Risk Factors and Infection Patterns of Patients with Nephrotic Syndrome Attending a Tertiary Level Hospital: An Update
DOI:
https://doi.org/10.3329/bsmmcj.v1i1.68412Keywords:
Nephrotic syndrome, Infection, Risk factors, OrganismsAbstract
Nephrotic syndrome (NS) is one of the most common childhood kidney diseases where defective immune system
increases the chances of various infections. Forecasting the prognosis and proper planned management based on the
recent data of risk factors and infection patterns can reduce the associated morbidities and mortalities. We
investigated the incidences of infection and associated risk factors among the hospitalized children to provide an
updated view of the current infection pattern of children with NS. This observational study was conducted at the
Department of Pediatrics, Bangabandhu Sheikh Mujib Medical College Hospital, Bangladesh, from July 2017 to June
2020. A total of 167 children aged <_12 years admitted at BSMMCH during this period with NS were included in this
study. The hospital course and associated investigation reports of the study participants were analyzed.

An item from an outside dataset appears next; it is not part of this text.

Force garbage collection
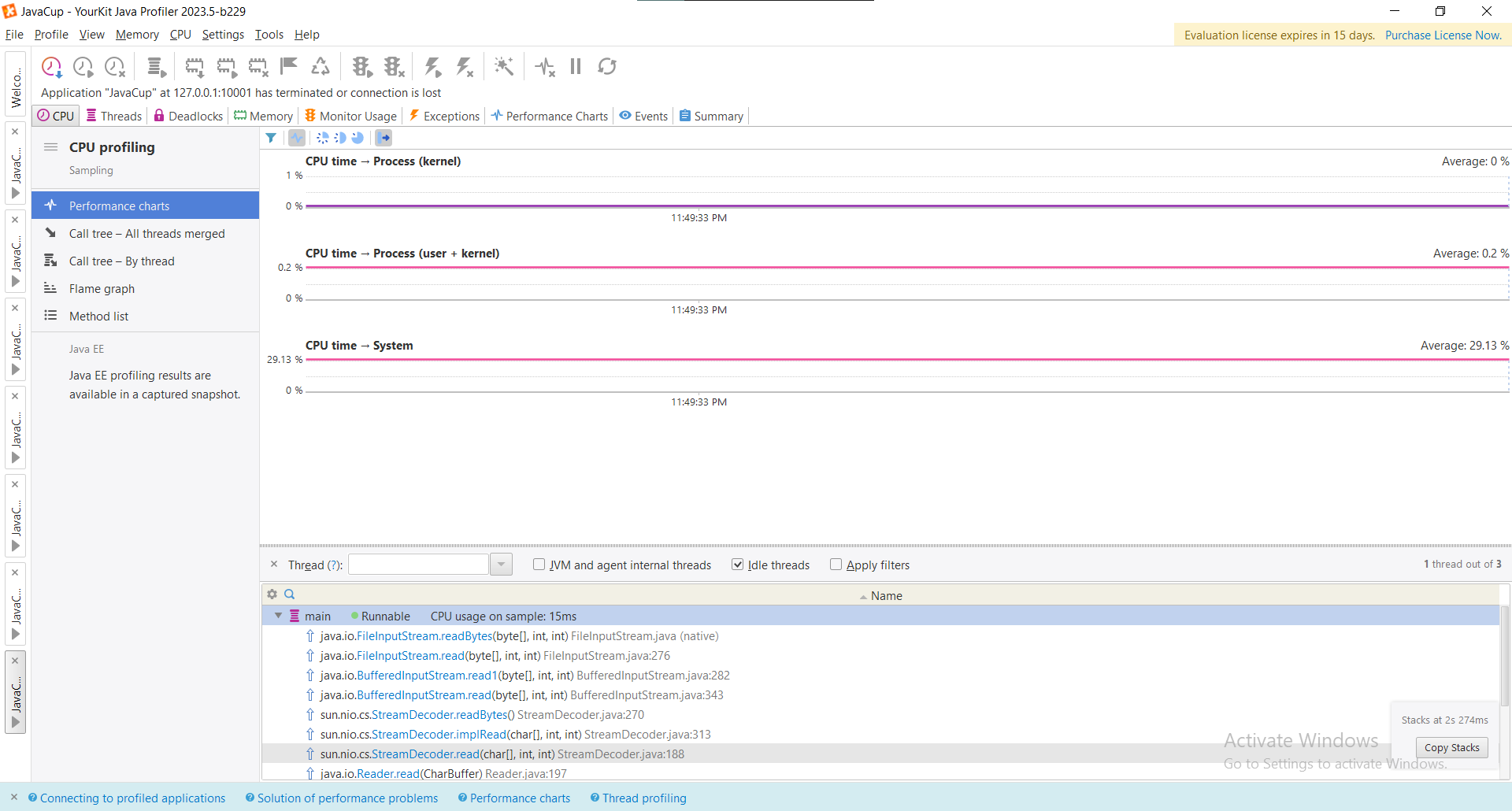 point(321,66)
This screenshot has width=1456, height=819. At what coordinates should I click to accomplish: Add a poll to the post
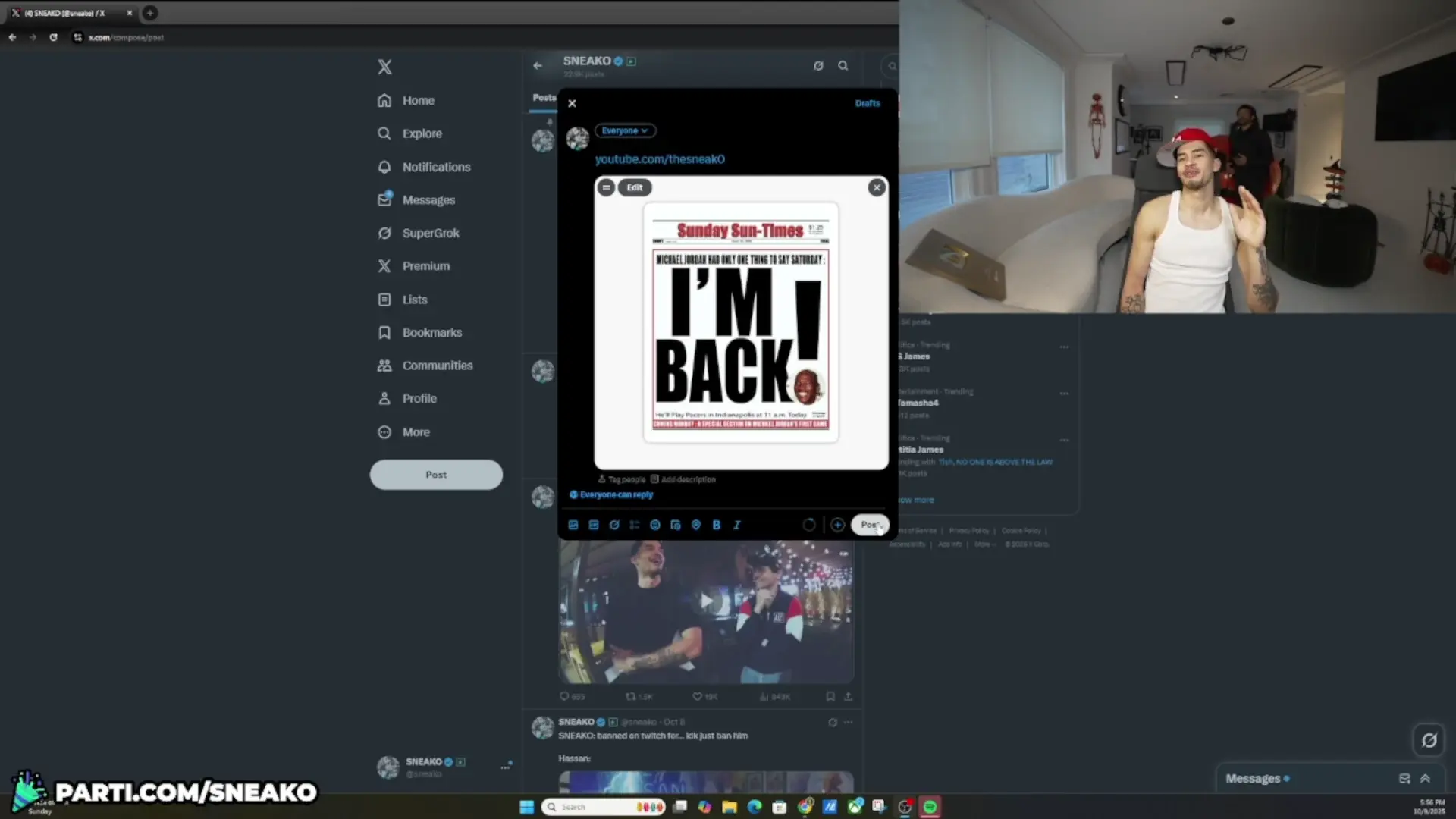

The incidence
of infection among the patients with NS was 21.56%. The mean age of the participants was 5.43 2.66 years, and
73.01% of them were under immunosuppressive therapy. Ascites was a significant presentation among the infection
group. There were no significant differences in Hb%, serum albumin, serum cholesterol and 24h urinary protein level
between the two groups. Klebsiella and Escherichia coli were predominant isolates in the blood and urine culture,
respectively. Serum albumin level <1.5 g/dL was associated with infection in risk analysis. Peritonitis, UTI and
pneumonia were common infections and patients with associated infections had a significantly longer hospital stay (p
= <0.001). Identifying the risk groups with ascites and low serum albumin levels and hospital-based predominant
infectious organism patterns can help develop planned management of patients with NS associated various infections.